According to Barbara Thau from Forbes, “massive store closings will reshape retail landscape as online newbies take over locations”.
The closures are indeed significant in anyone’s language.
Radio Shack, 1784 closures; Wet Seal, 338; Body Central, 265; Deb Shops, 287; Office Depot/Office Max, 135; Delia’s, 92; Aéropostale, 50 to 75; Coach, 70; Abercrombie & Fitch, 60; Staples, 55; J.C. Penney, 40; and Kate Spade Saturday & Jack Spade, 28.
While these obsolete bricks and mortar stores are closing, the tables are turning and online retailers are opening bricks and mortar stores.
Online only merchants in the US that have made their mall debuts include beauty subscription service Birchbox, Rent the Runway, Bonobos, and Warby Parker, while several others are planning to open stores.

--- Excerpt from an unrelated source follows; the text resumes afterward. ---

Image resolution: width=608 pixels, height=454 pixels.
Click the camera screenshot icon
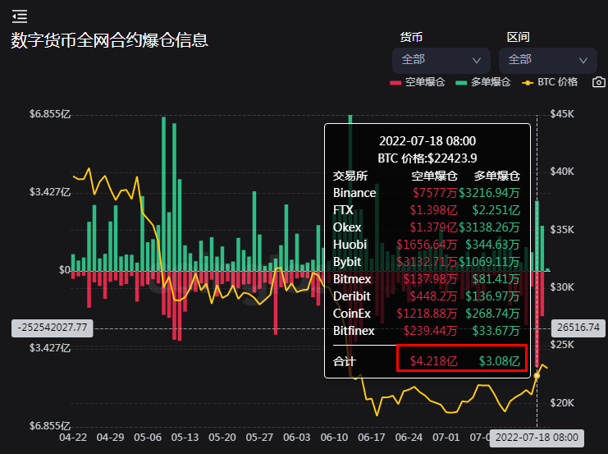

Amazon has just opened its first store, called Exclusives, on 34th St in Manhattan.
On our own doorstep, we see that Temple & Webster are possibly opening a physical store (see Inside Retail PREMIUM, December 12, 2014). It is certainly on its roadmap, and Shoes of Prey has opened at Bondi.
With the expectation (and reality) that online prices are lower compared to bricks and mortar, how are they going to do it?
As per my article on multi-channel, do they plan to have different ranges at higher prices, or will they divorce their bricks and mortar name from their online name?
The latter idea was ridiculed in 2011, but I believe that there is a significant retailer in Australia planning to do just that. Plus surprise, surprise, Amazon have done exactly this!